— START —

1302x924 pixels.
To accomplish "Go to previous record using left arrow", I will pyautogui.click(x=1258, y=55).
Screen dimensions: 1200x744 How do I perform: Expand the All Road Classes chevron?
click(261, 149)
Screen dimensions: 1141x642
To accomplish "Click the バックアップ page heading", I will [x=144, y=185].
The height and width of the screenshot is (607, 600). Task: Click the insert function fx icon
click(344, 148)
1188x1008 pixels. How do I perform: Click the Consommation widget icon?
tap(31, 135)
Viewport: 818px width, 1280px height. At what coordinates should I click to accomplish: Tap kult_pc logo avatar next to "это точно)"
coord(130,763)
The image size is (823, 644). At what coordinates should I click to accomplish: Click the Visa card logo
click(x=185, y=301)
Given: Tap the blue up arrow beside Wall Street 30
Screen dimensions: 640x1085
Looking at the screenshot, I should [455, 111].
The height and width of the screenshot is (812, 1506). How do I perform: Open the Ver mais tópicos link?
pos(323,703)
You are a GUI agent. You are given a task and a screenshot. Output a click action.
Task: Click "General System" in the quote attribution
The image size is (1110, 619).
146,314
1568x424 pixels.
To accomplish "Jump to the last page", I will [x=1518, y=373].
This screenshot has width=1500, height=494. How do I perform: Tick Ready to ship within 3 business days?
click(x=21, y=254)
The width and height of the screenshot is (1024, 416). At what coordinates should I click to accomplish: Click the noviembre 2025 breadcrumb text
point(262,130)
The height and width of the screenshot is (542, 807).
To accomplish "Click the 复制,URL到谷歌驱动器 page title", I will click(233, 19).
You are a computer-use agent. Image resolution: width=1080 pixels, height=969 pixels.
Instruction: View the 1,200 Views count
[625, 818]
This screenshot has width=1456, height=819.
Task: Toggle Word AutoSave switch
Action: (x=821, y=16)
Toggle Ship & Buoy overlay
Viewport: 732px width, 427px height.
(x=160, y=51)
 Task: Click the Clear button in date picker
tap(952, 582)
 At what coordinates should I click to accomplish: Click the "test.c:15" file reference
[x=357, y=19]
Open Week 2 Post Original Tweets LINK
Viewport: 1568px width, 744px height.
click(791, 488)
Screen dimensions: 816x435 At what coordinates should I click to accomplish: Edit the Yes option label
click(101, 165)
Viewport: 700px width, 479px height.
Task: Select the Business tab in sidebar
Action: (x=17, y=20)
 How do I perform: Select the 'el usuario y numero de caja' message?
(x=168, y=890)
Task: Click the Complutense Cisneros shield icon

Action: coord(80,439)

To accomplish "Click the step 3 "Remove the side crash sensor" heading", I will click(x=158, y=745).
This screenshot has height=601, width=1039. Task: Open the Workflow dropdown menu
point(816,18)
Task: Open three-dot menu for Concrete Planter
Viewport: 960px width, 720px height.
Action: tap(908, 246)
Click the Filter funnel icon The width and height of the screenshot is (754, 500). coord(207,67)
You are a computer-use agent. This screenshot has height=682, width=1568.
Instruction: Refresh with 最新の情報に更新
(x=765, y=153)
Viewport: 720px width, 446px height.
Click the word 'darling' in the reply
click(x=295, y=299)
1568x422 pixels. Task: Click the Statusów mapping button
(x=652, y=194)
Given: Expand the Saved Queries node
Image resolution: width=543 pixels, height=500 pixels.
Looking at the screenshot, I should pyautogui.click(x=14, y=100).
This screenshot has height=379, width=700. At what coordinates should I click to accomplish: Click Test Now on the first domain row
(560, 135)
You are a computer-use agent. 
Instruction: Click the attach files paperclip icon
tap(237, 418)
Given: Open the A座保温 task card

— END —

**TASK REQUIREMENTS:**
Please report how many lines of the data above contain the string "agent", matching case exactly. Give only the number.

**ANSWER FOR THE TASK:**
4